Erstellt von Georg Grohs am 29. März 2010
Wer sich eine Antivirensoftware für Handys zulegen möchte, muss bei Download und Installation im Vergleich zum PC erst einmal etwas umdenken. Bei einem normalen Rechner legt man eine CD ein oder lädt einfach das Programm aus dem Web herunter. Entsprechend einfach ist die Installation – Programm ausführen, Neustart, Rechner ist geschützt, fertig.
Ein modernes Smartphone kann auch ins Internet gehen und dort den Download durchführen. Aber hier hat man schon die Auswahl zwischen WAP und regulärem Surfen mit einem Browser. Da die Programme zwar recht kompakt sind, die Internetverbindung aber (außer bei Flatrates) teuer, fällt für viele Anwender dieser Weg aus. Zumal noch eine Schwierigkeit lauert – dazu aber später mehr.

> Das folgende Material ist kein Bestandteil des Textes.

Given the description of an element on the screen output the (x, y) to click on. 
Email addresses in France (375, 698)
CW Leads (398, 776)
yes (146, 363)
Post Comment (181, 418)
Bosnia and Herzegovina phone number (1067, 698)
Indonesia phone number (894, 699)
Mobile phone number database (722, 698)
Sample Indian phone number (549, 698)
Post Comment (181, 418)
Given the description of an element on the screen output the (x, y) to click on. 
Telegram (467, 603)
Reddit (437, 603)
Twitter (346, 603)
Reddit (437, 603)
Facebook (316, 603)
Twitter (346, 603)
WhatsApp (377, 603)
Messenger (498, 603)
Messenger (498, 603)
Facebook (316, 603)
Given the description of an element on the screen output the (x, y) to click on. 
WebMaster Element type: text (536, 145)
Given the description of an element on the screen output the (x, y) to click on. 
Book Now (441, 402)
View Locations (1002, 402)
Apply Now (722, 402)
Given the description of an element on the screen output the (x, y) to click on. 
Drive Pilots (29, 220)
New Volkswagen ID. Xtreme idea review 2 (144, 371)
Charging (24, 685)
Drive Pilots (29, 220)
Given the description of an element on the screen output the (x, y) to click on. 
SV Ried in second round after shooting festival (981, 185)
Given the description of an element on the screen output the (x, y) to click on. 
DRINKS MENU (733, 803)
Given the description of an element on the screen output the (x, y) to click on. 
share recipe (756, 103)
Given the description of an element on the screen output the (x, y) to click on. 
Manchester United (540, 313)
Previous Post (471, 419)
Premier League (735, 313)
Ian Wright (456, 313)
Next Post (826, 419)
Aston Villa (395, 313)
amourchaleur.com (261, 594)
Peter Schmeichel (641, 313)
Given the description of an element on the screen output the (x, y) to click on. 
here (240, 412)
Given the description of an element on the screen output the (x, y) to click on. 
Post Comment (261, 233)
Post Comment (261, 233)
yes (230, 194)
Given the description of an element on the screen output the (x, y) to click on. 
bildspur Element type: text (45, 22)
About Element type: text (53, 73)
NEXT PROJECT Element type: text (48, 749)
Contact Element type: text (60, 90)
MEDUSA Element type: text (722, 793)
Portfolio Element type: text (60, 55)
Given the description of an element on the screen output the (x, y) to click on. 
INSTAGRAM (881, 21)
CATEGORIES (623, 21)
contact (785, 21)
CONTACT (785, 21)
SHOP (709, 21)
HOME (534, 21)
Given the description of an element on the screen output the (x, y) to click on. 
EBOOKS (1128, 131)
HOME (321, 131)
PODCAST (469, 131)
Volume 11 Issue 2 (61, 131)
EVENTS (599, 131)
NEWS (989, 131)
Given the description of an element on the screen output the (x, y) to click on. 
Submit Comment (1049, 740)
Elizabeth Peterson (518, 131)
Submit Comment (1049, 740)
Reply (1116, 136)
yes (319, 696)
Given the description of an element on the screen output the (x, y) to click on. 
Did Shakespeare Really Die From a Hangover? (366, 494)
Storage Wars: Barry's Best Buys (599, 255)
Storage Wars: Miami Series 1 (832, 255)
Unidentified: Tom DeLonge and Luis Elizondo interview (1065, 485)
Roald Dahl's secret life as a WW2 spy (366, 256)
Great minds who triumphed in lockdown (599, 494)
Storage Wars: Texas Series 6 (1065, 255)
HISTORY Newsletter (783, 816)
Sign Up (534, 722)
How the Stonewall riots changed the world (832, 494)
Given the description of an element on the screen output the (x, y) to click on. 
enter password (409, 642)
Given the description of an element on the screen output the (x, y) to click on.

Die meisten werden sich das Antivirusprogramm erst einmal auf dem PC abspeichern, um es per USB-Kabel, Bluetooth oder WLAN auf das Mobiltelefon zu kopieren. Hierfür sollte man die Dienstprogramme des Handys für den PC auf dem Computer installiert haben. Nur so ist ein bequemes Kopieren auf die Speicherkarte möglich. Das kann in Folge etwas hakelig werden, weil nicht alle Dienstprogramme die Installation vom PC aus steuern können. Dann muss man sich auf dem Handy selbst durch die verschiedenen Speichermedien arbeiten, um die Installationsdatei zu finden. Die Benutzerführung diverser Betriebssysteme ist dabei oft alles andere als transparent. Bei Windows macht man einfach den Dateimanager auf, auf den Handys geht dies auch – Funktionen des Dateimanagers sind jedoch oft in Untermenüs versteckt und nicht direkt von der Oberfläche aus zugänglich. Am besten merkt man sich von vornherein sehr genau, wohin die Datei kopiert wird. Bei Updates wiederholt sich das ganze Prozedere.
Auch lästig ist das Hantieren mit verschiedenen Speicherkarten. Daher ist eine Antivirensoftware auf dem eingebauten Speicher des Handy abzulegen. Darauf hat man immer Zugriff, auch, wenn man zwischenzeitlich die zusätzlichen Speicherkarten herausnimmt, weil man Fotos auf den PC kopiert.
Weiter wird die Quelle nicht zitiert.